- [SOURCE PASSAGE]:
# # # # #

Re: Maybe we should reduce SKIP_PAGES_THRESHOLD a bit?

From: Tomas Vondra <tomas(at)vondra(dot)me>
To: Melanie Plageman <melanieplageman(at)gmail(dot)com>, Peter Geoghegan <pg(at)bowt(dot)ie>
Cc: PostgreSQL Hackers <pgsql-hackers(at)postgresql(dot)org>
Subject: Re: Maybe we should reduce SKIP_PAGES_THRESHOLD a bit?
Date: 2024-12-17 14:11:25
Message-ID: d8994ef4-894c-4002-a862-0101e71f5b44@vondra.me
Views: Raw Message | Whole Thread | Download mbox | Resend email
Thread:
Lists: pgsql-hackers

On 12/16/24 19:49, Melanie Plageman wrote:
> On Mon, Dec 16, 2024 at 12:32 PM Peter Geoghegan <pg(at)bowt(dot)ie> wrote:
>>
>> On Mon, Dec 16, 2024 at 10:37 AM Melanie Plageman
>> <melanieplageman(at)gmail(dot)com> wrote:
>>> On a related note, the other day I noticed another negative effect
>>> caused in part by SKIP_PAGES_THRESHOLD. SKIP_PAGES_THRESHOLD interacts
>>> with the opportunistic freeze heuristic [1] causing lots of all-frozen
>>> pages to be scanned when checksums are enabled. You can easily end up
>>> with a table that has very fragmented ranges of frozen, all-visible,
>>> and modified pages. In this case, the opportunistic freeze heuristic
>>> bears most of the blame.
>>
>> Bears most of the blame for what? Significantly reducing the total
>> amount of WAL written?

# # # # #

- [Pointing records for text and elements]:
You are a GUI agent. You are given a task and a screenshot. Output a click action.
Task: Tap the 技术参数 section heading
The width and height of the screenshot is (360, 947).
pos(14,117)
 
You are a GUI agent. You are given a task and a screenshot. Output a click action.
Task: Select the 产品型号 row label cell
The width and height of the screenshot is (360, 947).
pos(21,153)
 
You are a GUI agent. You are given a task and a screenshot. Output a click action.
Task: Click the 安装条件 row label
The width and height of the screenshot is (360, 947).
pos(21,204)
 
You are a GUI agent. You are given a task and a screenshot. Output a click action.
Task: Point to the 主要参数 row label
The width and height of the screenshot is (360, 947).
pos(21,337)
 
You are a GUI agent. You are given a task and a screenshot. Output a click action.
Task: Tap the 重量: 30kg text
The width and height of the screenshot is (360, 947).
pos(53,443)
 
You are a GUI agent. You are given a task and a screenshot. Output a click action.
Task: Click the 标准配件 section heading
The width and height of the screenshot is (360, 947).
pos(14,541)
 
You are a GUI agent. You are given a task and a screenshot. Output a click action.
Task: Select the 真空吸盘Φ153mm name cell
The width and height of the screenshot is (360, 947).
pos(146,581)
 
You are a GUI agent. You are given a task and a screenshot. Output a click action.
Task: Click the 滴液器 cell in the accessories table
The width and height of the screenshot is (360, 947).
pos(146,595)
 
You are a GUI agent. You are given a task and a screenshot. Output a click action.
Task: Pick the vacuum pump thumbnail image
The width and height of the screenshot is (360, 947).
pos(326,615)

# # # # #

- [GOALS]:
1) Rewrite the mailing-list message about SKIP_PAGES_THRESHOLD, starting with "From: Tomas Vondra" and going on through "Subject: Re: Maybe we should reduce SKIP_PAGES_THRESHOLD a bit?", with "SKIP_PAGES_THRESHOLD" changed to "SKIP_PAGES_LIMIT" everywhere in that span.
2) Write the next part of the mailing-list thread about SKIP_PAGES_THRESHOLD, picking up after its last line.

- [ANSWERS PROVIDED]:
1)
From: Tomas Vondra <tomas(at)vondra(dot)me>
To: Melanie Plageman <melanieplageman(at)gmail(dot)com>, Peter Geoghegan <pg(at)bowt(dot)ie>
Cc: PostgreSQL Hackers <pgsql-hackers(at)postgresql(dot)org>
Subject: Re: Maybe we should reduce SKIP_PAGES_LIMIT a bit?

2)
>
> No, I'm talking about the behavior of causing small pockets of
> all-frozen pages which end up being smaller than SKIP_PAGES_THRESHOLD
> and are then scanned (even though they are already frozen). What I
> describe in that email I cited is that because we freeze
> opportunistically when we have or will emit an FPI, and bgwriter will
> write out blocks in clocksweep order, we end up with random pockets of
> pages getting frozen during/after a checkpoint. Then in the next
> vacuum, we end up scanning those all-frozen pages again because the
> ranges of frozen pages are smaller than SKIP_PAGES_THRESHOLD. This is
> mostly going to happen for an insert-only workload. I'm not saying
> freezing the pages is bad, I'm saying that causing these pockets of
> frozen pages leads to scanning all-frozen pages on future vacuums.
>

Yeah, this interaction between the components is not great :-( But can
we think of a way to reduce the fragmentation? What would need to change?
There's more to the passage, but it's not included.